The report shows that only 14% of owners are confident they will be able to cover business expenses over the next month, including rent and payroll, and 83% of workers reported a decline in income.
“Most nail salons are small, family-owned businesses owned by immigrants and refugees who worry about paying for food and necessities even after reopening,” said Lucero Herrera, senior analyst at the UCLA Labor Center. She added that 88% of owners said they didn’t have enough clients to cover business expenses, including re-hiring employees, and “most workers now take home less than $ 400 a week.”

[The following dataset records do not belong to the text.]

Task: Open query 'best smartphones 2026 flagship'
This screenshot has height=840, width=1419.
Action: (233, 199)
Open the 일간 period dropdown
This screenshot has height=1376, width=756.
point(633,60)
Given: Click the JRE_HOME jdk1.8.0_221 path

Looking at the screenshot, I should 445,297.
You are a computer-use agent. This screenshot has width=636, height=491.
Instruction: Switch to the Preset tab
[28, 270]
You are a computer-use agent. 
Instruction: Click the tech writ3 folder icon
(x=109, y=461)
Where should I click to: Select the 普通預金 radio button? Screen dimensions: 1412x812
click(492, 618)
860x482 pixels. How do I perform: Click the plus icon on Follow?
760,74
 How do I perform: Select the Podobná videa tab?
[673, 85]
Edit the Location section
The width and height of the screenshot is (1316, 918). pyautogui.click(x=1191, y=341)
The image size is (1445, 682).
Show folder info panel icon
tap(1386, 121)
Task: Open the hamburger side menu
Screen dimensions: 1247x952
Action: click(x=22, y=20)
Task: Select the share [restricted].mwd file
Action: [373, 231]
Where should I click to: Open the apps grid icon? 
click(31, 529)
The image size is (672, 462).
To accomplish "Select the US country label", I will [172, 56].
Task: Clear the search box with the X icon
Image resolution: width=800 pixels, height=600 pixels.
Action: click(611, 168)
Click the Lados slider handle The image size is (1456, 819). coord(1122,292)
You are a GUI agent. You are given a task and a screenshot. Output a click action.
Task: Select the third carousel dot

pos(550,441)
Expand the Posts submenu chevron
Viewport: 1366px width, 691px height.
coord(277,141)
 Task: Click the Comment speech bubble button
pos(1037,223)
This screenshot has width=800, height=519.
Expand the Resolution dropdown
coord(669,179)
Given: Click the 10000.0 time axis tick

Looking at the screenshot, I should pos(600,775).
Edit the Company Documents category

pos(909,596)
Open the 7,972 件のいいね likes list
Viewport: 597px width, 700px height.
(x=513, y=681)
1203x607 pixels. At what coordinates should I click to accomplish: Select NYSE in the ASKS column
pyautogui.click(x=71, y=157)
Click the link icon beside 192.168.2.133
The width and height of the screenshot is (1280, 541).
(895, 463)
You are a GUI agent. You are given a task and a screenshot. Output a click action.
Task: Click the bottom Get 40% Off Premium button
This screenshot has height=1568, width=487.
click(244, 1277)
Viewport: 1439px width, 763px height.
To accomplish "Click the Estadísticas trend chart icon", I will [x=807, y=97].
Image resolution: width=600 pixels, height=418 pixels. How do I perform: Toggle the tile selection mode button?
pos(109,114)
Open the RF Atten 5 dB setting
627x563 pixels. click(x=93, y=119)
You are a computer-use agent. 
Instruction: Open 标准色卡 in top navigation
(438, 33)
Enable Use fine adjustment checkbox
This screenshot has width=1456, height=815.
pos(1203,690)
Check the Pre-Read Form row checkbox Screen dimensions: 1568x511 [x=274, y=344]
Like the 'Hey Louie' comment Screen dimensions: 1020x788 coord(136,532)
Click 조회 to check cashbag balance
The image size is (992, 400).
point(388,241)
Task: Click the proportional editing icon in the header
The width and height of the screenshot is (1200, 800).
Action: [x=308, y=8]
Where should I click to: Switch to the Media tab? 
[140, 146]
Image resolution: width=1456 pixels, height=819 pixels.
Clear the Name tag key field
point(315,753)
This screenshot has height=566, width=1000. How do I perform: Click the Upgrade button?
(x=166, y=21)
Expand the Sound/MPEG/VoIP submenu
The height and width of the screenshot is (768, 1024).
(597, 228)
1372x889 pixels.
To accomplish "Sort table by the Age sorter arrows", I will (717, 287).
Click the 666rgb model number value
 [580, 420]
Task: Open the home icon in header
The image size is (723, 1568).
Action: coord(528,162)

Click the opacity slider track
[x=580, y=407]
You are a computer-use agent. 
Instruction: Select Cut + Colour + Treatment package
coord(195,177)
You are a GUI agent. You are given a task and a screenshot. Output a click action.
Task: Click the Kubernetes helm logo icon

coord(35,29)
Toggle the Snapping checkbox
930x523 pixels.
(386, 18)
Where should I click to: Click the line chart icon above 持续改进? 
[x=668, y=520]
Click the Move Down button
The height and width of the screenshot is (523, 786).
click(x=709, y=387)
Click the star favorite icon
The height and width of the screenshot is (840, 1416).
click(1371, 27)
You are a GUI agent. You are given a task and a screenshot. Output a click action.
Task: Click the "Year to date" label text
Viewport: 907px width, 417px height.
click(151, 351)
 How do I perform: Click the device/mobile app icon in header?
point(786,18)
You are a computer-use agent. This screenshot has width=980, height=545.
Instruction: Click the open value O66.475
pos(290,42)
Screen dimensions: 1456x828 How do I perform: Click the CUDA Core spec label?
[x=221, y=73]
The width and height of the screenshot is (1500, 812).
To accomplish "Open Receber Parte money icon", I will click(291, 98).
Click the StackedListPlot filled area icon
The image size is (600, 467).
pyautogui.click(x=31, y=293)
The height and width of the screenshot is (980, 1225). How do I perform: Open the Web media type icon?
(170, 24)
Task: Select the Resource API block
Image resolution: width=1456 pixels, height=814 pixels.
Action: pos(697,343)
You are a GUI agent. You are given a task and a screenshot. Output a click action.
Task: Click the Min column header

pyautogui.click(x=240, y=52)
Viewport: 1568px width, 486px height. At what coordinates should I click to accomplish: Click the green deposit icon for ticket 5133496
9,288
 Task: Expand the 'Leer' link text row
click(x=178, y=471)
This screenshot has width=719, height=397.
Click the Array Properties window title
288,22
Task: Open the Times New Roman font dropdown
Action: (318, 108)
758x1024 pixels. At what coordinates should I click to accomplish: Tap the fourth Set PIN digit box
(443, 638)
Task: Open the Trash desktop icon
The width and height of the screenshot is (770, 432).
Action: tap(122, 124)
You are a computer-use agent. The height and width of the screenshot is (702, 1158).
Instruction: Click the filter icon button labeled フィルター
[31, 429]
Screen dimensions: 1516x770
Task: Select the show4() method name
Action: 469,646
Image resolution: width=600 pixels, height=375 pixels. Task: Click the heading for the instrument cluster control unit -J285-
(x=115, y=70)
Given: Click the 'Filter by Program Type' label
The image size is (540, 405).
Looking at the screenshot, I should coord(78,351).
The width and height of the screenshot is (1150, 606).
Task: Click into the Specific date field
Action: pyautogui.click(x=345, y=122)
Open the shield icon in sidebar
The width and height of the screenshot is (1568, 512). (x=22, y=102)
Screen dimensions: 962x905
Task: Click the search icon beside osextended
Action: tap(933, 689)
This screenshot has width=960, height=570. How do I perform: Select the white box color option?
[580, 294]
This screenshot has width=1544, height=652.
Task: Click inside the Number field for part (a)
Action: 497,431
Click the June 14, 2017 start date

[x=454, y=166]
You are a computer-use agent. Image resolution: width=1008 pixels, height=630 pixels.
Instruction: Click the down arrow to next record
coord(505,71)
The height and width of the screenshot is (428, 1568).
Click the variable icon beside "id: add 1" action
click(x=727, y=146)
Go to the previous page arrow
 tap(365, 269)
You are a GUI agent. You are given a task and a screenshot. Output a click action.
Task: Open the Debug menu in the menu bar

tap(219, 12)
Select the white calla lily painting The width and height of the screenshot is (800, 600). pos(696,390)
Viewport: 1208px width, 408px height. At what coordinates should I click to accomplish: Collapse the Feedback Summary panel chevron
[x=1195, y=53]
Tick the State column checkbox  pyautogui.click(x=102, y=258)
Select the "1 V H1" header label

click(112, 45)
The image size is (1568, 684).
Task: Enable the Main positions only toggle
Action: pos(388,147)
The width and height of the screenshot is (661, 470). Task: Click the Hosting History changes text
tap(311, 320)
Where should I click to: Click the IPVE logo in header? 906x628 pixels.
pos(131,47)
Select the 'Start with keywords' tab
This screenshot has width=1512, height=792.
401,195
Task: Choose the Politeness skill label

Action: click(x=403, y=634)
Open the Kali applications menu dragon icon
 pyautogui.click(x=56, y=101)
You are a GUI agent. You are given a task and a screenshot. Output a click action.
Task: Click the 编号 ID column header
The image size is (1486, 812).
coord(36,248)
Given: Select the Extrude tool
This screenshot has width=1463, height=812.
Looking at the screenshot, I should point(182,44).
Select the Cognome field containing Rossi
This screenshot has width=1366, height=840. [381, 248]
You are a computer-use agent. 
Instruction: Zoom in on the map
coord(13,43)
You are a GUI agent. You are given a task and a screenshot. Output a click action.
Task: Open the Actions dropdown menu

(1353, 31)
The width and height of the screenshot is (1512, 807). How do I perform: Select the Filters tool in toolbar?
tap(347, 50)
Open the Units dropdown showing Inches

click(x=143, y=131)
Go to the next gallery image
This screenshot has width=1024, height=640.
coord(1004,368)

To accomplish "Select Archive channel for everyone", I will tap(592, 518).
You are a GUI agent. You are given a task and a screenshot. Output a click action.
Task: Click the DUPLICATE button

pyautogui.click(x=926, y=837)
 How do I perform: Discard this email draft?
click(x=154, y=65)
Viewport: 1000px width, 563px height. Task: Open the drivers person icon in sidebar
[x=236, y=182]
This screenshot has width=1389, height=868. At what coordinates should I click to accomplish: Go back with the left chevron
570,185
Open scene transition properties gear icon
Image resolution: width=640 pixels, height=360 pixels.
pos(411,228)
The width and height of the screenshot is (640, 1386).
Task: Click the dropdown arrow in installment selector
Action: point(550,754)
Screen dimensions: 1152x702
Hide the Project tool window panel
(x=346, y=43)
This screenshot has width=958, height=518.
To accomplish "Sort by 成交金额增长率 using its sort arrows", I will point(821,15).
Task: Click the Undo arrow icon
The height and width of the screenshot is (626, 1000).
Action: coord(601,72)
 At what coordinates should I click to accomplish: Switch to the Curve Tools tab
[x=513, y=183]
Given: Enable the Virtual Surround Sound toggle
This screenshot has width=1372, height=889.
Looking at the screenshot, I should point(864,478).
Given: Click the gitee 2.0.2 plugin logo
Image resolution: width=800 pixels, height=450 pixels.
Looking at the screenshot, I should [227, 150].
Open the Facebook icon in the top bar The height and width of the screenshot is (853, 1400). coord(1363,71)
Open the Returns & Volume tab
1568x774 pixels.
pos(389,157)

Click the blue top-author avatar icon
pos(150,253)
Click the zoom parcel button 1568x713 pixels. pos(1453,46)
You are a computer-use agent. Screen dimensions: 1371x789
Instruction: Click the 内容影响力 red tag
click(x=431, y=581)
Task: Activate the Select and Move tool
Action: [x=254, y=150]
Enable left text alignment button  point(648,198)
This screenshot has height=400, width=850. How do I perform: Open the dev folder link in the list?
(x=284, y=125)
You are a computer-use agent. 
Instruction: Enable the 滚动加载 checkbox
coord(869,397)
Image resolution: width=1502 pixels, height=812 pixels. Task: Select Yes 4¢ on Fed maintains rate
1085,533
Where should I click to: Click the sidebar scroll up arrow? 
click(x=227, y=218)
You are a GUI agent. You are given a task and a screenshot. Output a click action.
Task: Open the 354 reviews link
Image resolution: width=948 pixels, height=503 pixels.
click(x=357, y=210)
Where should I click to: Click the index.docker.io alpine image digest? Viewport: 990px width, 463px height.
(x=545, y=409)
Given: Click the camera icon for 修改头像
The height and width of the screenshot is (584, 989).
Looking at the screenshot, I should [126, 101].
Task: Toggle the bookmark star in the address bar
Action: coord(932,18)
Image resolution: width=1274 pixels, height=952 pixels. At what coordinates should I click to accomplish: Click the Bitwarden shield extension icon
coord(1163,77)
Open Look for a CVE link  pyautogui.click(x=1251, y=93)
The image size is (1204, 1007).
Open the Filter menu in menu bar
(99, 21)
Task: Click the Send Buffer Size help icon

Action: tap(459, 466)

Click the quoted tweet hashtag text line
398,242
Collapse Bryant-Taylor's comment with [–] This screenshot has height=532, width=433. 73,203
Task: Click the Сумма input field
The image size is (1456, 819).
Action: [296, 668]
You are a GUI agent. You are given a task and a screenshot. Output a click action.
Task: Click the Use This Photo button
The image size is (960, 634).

A study by the University of California Los Angeles Labor Center and the California Healthy Nail Salon Collaborative examines the opening of nail salons in California, a major hub of a multi-billion dollar industry. Nail salons have been particularly hard hit by COVID-19, but research on the impact of the pandemic has been scarce.
Revealing During COVID-19: The Experiences of California Nail Salon Workers and Owners explores how nail salons reopen and recover in the face of prolonged financial and emotional stress.
The researchers note that about half of nail salon workers and most nail owners experience moderate to extreme anxiety after reopening. Most workers say health and safety are their top concerns, while owners are primarily concerned with having enough customers.
“When nail salons first opened, most workers felt their employers were responding to proposals for COVID-19 protections such as masks, face masks and gloves,” said Lisa Fu, executive director of the nail salon association. “However, there is constant stress during a pandemic due to anti-Asian racism and the fact that most workers cannot take vacations.”
Fu said 62% of workers reported they did not receive paid sick leave or paid family leave, while workers also expressed concerns about prioritizing income over their own health and safety when clients were not wearing masks.